Education and Skills Funding Agency: Artificial Intelligence

(asked on 7th February 2025) - View Source

Question to the Department for Education:

To ask the Secretary of State for Education, for what purposes the Education and Skills Funding Agency has used artificial intelligence in the last 12 months.


Answered by
Catherine McKinnell Portrait
Catherine McKinnell
Minister of State (Education)
This question was answered on 17th February 2025

Artificial intelligence (AI) is at the heart of the government’s plan to kickstart an era of economic growth, transform how we deliver public services, and boost living standards for working people across the country.
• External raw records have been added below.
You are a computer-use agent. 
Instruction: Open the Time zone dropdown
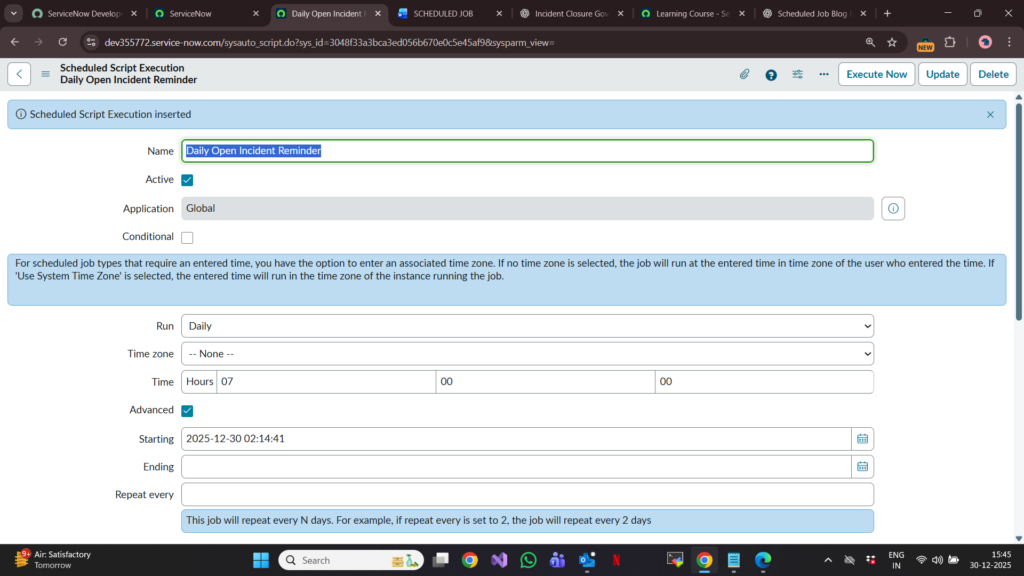coord(527,354)
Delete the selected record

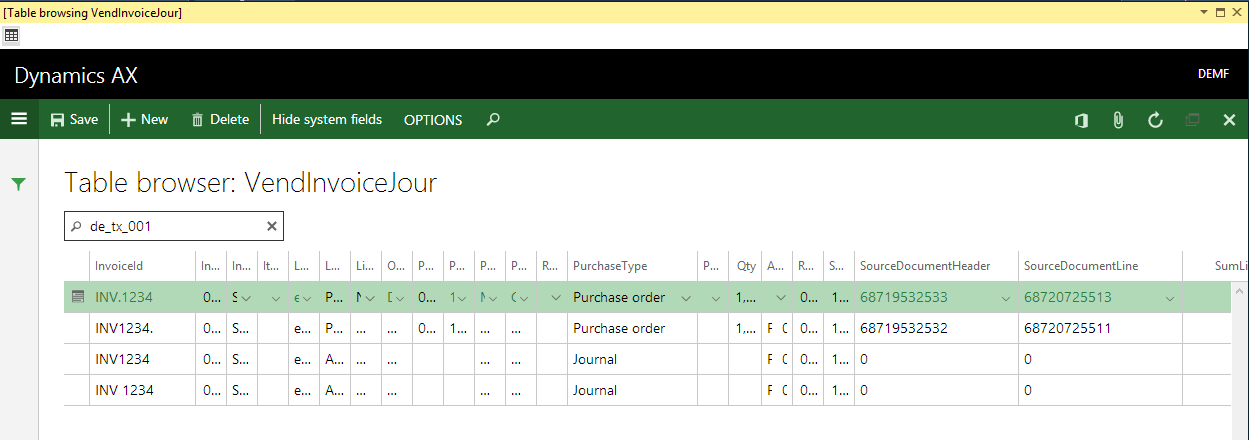(x=220, y=119)
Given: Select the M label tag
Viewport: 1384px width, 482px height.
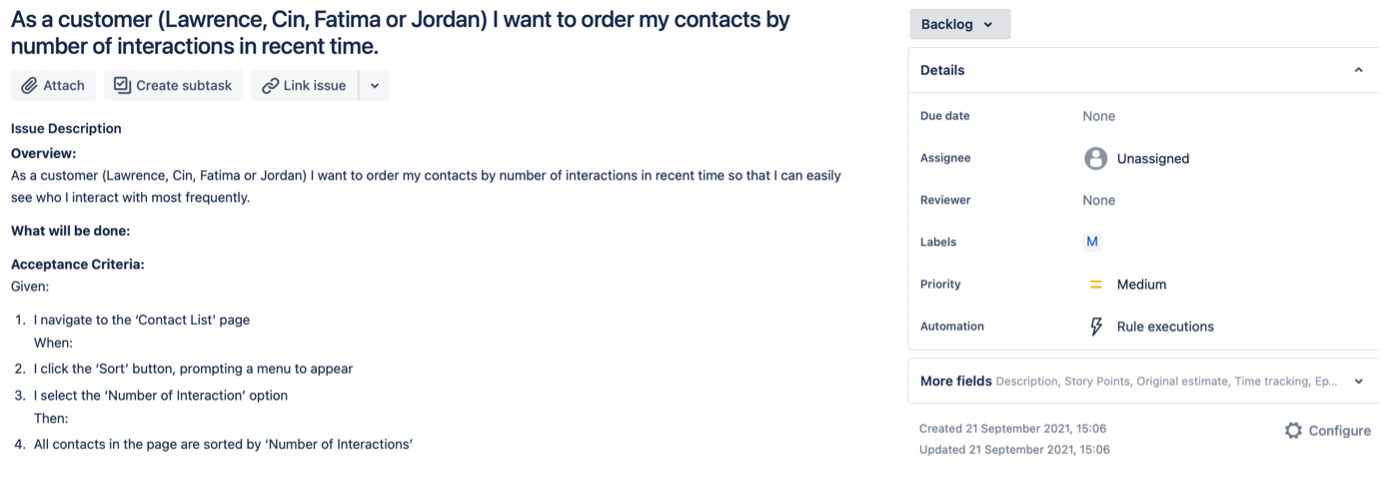Looking at the screenshot, I should tap(1092, 242).
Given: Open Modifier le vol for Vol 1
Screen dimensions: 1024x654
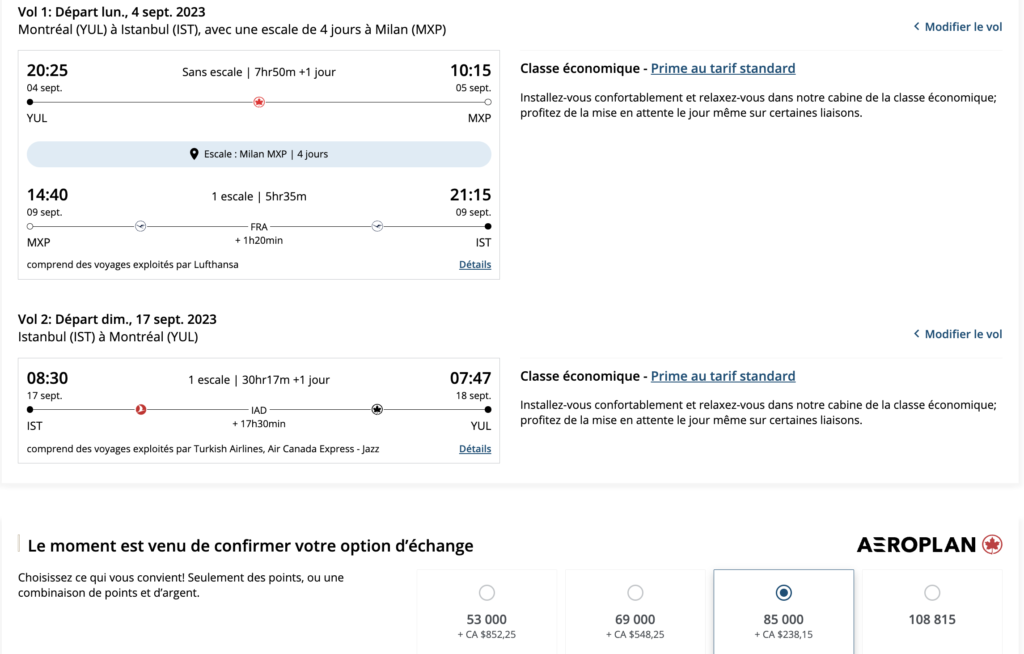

The Education and Skills Finding Agency (ESFA) has aligned to the wider departmental approach in this area. Specifically, the department has been using Microsoft Copilot, an AI-based web chat with commercial protection, for various means, including:

  • ​Question answering – searching the web to answer a range of questions from factual, creative to analytical.
  • ​Information retrieval and summarisation – for example from a policy or data publication.
  • ​Learning new skills – for example, improving writing skills or use of analytical skills.
  • ​Pattern recognition and data analysis.
  • Natural language understanding and generation, which is ideal for conversation, content creation, and summarisation.

In addition, 150 people across the department are piloting Microsoft 365 Copilot, which leverages AI to automate and accelerate tasks in Microsoft Products. This work included people from the ESFA. The department is tracking the benefits of this pilot, which currently include:

  • ​Increased productivity.
  • ​Less time in meetings.
  • ​Ability to search and analyse data more effectively.
  • ​Less repetitive tasks.
  • ​Increased efficiency in drafting.
  • ​Ability to be more creative.
  • ​User satisfaction.

​Since summer 2023, the department has created a secure Microsoft Azure Open AI sandbox environment. The ESFA has also utilised this facility. This allows limited groups of users to build and test AI models based on specific uses cases, in a safe and secure environment. Use cases including those from the ESFA are approved by a technology-led steering group, and this group will ultimately decide on which applications could potentially be moved into production for use more broadly across the organisation.

The department draws on a range of resources, published on GOV.UK, to inform our AI usage. For example, the Generative AI Framework, the Ethics, Transparency and Accountability Framework, the Data Ethics Framework, the AI Opportunities Action Plan and the Algorithmic Transparency Recording Standard. ​

The department has also had access to the Central Digital and Data Office, based in the Department for Science, Innovation and Technology, for expert advice.